Montse Tomé, the new national team coach, was expected to unveil the list of players for Spain’s upcoming UEFA Nations League match against top-ranked Sweden next week, a tournament in which spots for the 2024 Paris Olympics are at stake. But that announcement was delayed after 21 team members, plus 18 other female players, released a joint letter condemning the soccer federation and deeming its previous efforts to change insufficient.

Twenty-three team members, plus more than 50 other Spanish female soccer players, had resigned from the national team when Rubiales initially refused to step down. FIFA suspended him a week after the World Cup final.

“The changes that have taken place are not enough for the players to feel that they are in a safe space, where women are respected, where there is support for women’s soccer and where we can give our maximum in our performance,” said the letter, which was signed by 39 players.

The players wrote that they had been in negotiations with the federation and explained that there should be “zero tolerance” toward people with a position within the organization who had “incited, hidden or applauded attitudes that go against the dignity of women.”

The players called for several changes, including the resignation of interim president Pedro Rocha.

Later on Friday, however, the soccer federation confirmed that Rocha will continue to lead the organization in the transition before a new election, which is expected in 2024. “It is fundamental to guarantee the future of Spanish soccer to undertake transformations progressively and to recover the dignity and credibility lost after the events of the World Cup,” Rocha said in a statement.

The players’ letter was signed by, among others, Hermoso, Ballon d’Or winner Alexia Putellas and UEFA Player of the Year Aitana Bonmati. Only two players from the World Cup-winning team did not sign the statement. Claudia Zornoza said she had decided to leave the national team before the World Cup and expressed her solidarity with her teammates in a personal statement. Sheila García noted that while she was on her colleagues’ side, for her, defending “the national colours was above whoever is managing the Federation or FIFA at a given time.”

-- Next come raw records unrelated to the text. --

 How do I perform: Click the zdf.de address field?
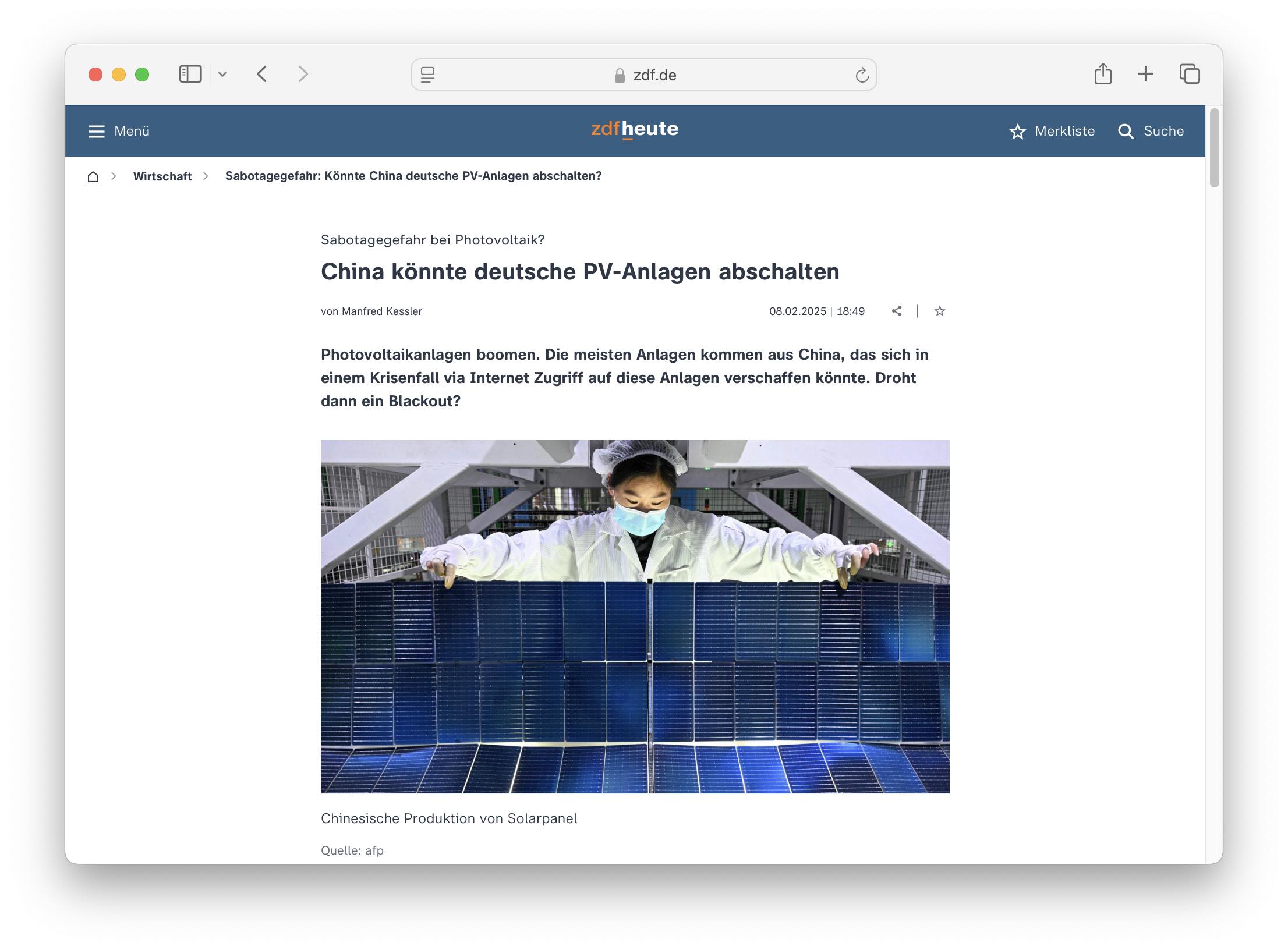click(x=644, y=75)
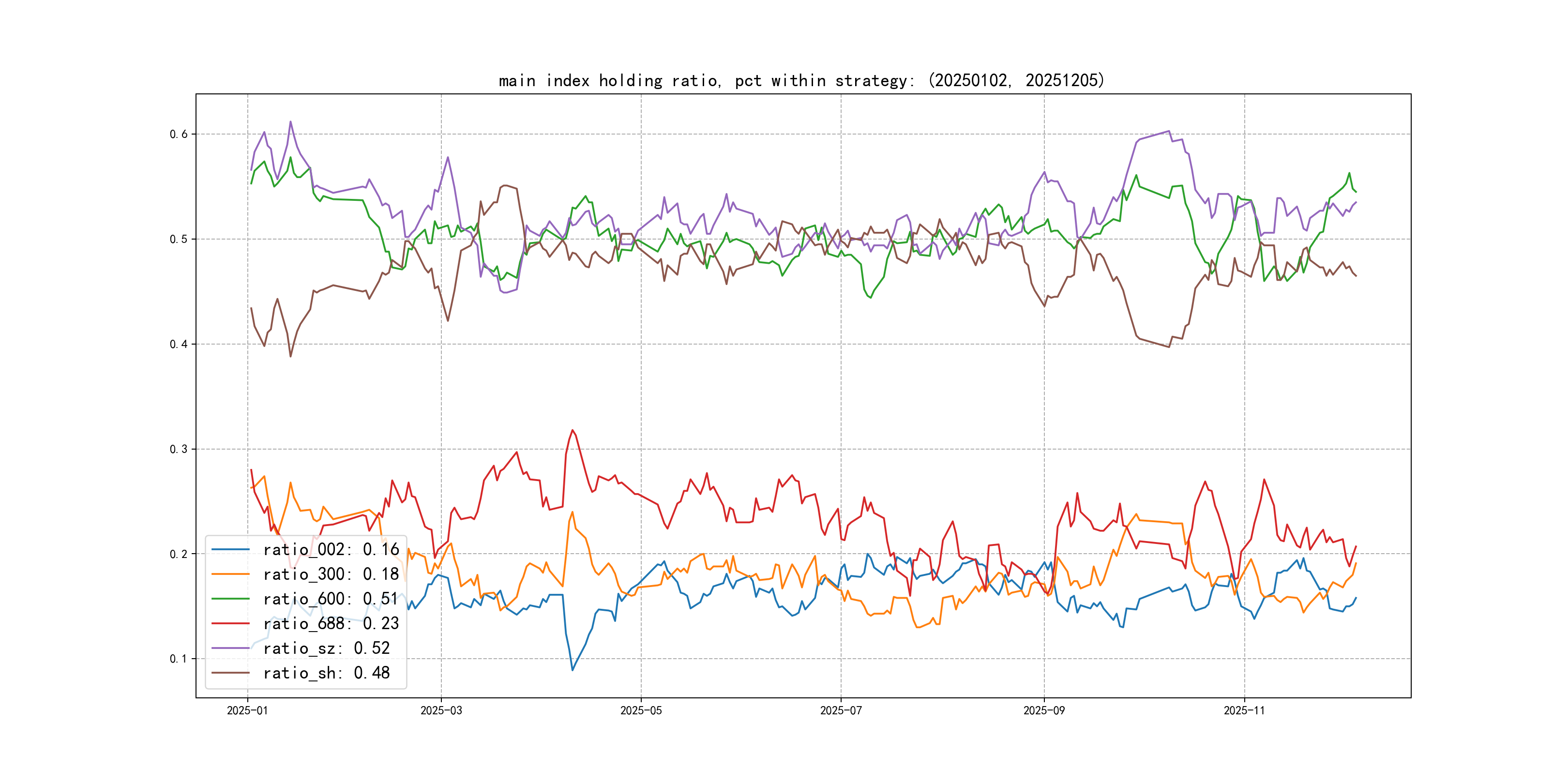
Task: Click the 2025-11 x-axis tick label
Action: pos(1244,711)
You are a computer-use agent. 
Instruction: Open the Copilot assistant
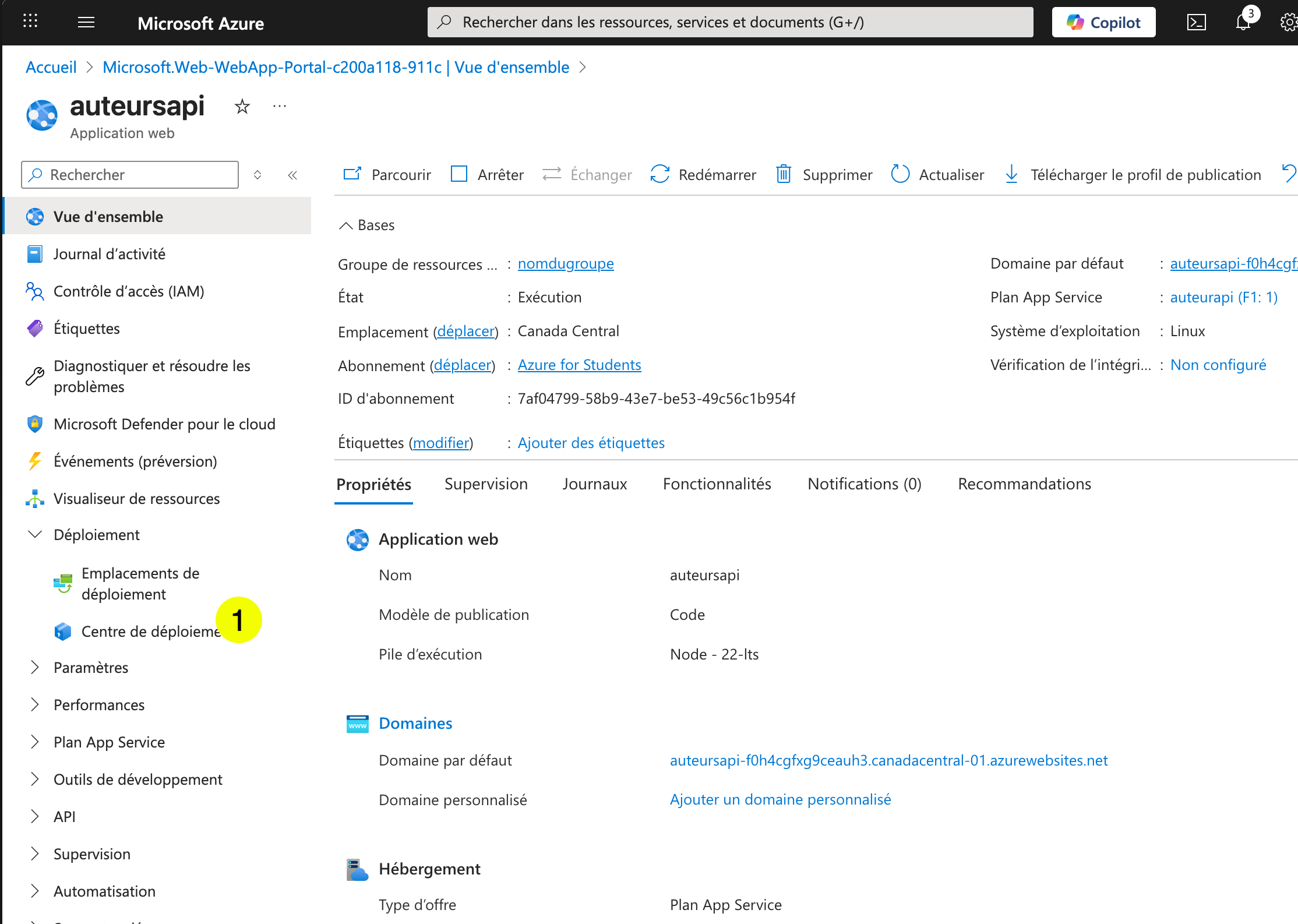coord(1103,22)
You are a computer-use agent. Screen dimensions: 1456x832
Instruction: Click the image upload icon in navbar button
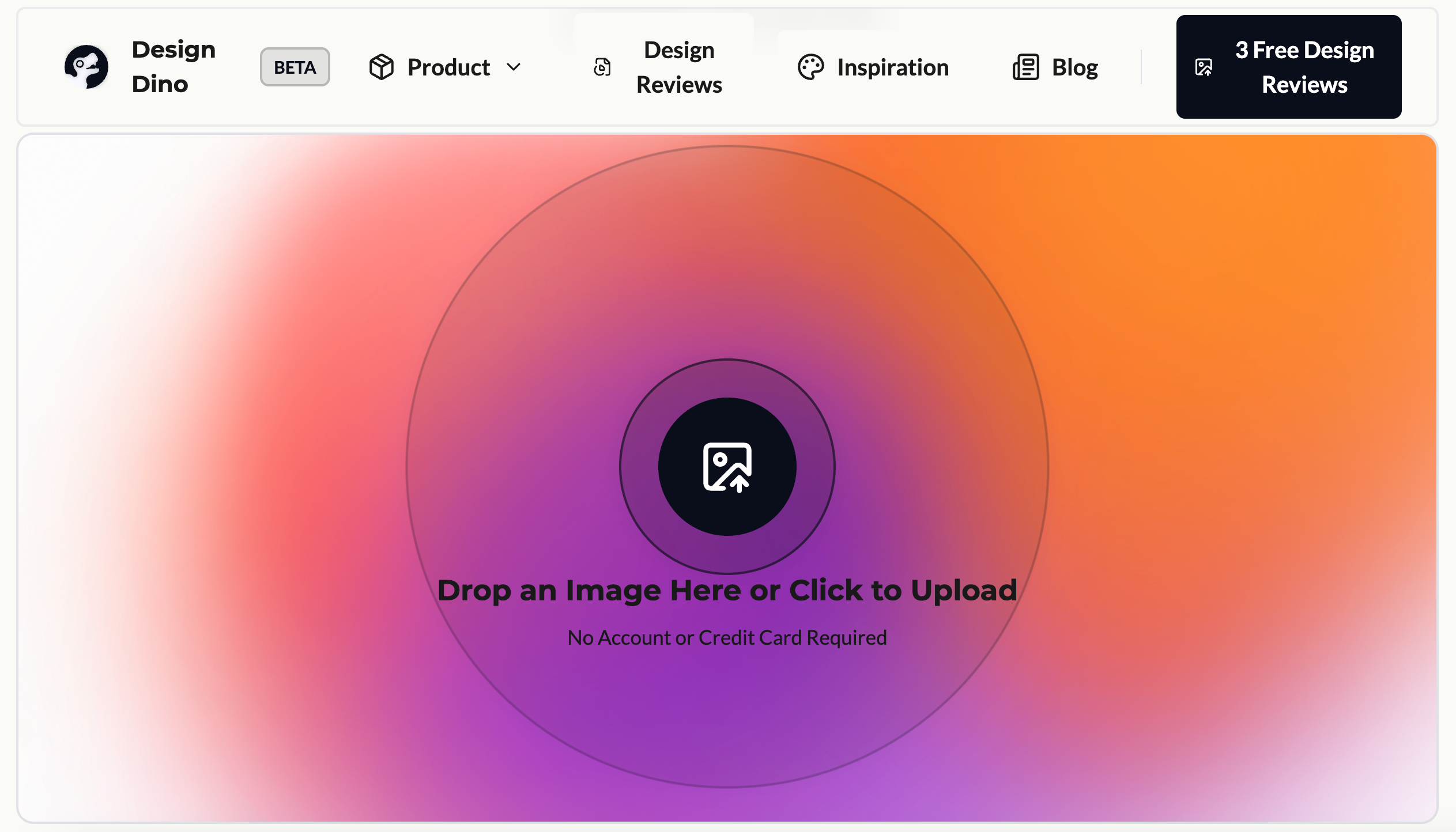(1204, 67)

Earlier Friday, Rubiales was summoned to appear before a judge as a defendant in the case. Following his deposition, Judge Francisco de Jorge decided to issue a restraining order against him. Rubiales was told to abstain from approaching Hermoso within a radius of 200 meters and refrain from communicating with her as long as the investigation lasts.

Speaking to reporters after the hearing, Hermoso’s lawyer said she maintains the kiss was not consensual “as the whole country saw on video.”